Cette exigence essentielle est l’expression de l’interdiction de l’exportation des indemnités de chômage, principe instauré pour prévenir les abus. Ce dernier terme doit être compris en ce sens que la vérification et les conditions du droit aux prestations, en particulier l’existence d’une situation de chômage, est rendue plus difficile lorsque l’assuré réside à l’étranger (arrêt du Tribunal fédéral C 226/02 du 26 mai 2003, consid. 1.1; Thomas NUSSBAUMER in Schweizerisches Bundesverwaltungsrecht, Soziale Sicherheit, vol. XIV, 2ème éd., 2007, p. 2233, n. 180).

4.3 La nationalité ne joue en principe aucun rôle en ce qui concerne le droit à l'indemnité de chômage, ce dernier étant subordonné à la condition du domicile en Suisse. Pour les étrangers, cette condition est précisée à l'art. 12 LACI. Le droit suisse ne prévoit en principe pas d'exportation des prestations, sauf dans un cas particulier découlant des accords bilatéraux (Boris RUBIN Commentaire de la loi sur l'assurance-chômage Schulthess 2014 ad art. 8 N 7).

4.4 Le Secrétariat d’État à l’économie (SECO) a établi une Circulaire relative aux conséquences des règlements (CE) 883/2004 et 987/2009 sur l’assurance-chômage (ci-après : Circulaire IC 883).

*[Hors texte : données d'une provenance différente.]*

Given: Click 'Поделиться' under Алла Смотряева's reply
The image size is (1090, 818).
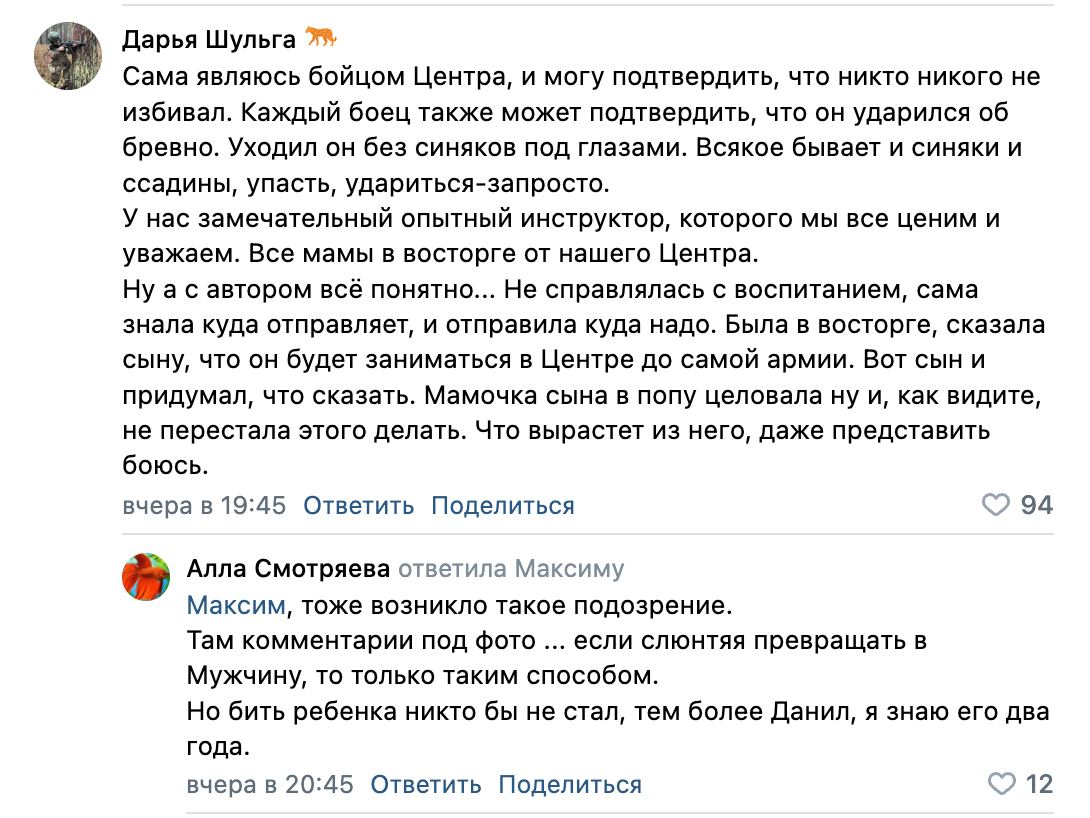Looking at the screenshot, I should point(570,785).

L'exportation des prestations permet à la personne assurée de faire valoir son droit aux prestations en vue de chercher un emploi dans un autre État membre sans devoir, en même temps, se tenir à la disposition des services de l'emploi (ORP) suisses (Circulaire IC 883 G1).

Cette règlementation permet de lever pour une courte période l’exigence de la clause de résidence des art. 8 al. 1 let. c et 12 LACI. Ceci implique que la personne assurée désireuse d'exporter doit disposer d'un domicile en Suisse au sens de l'art. 8 al. 1 let. c LACI, au moins jusqu'à la veille de l'exportation de ses prestations (Circulaire IC 883 G2).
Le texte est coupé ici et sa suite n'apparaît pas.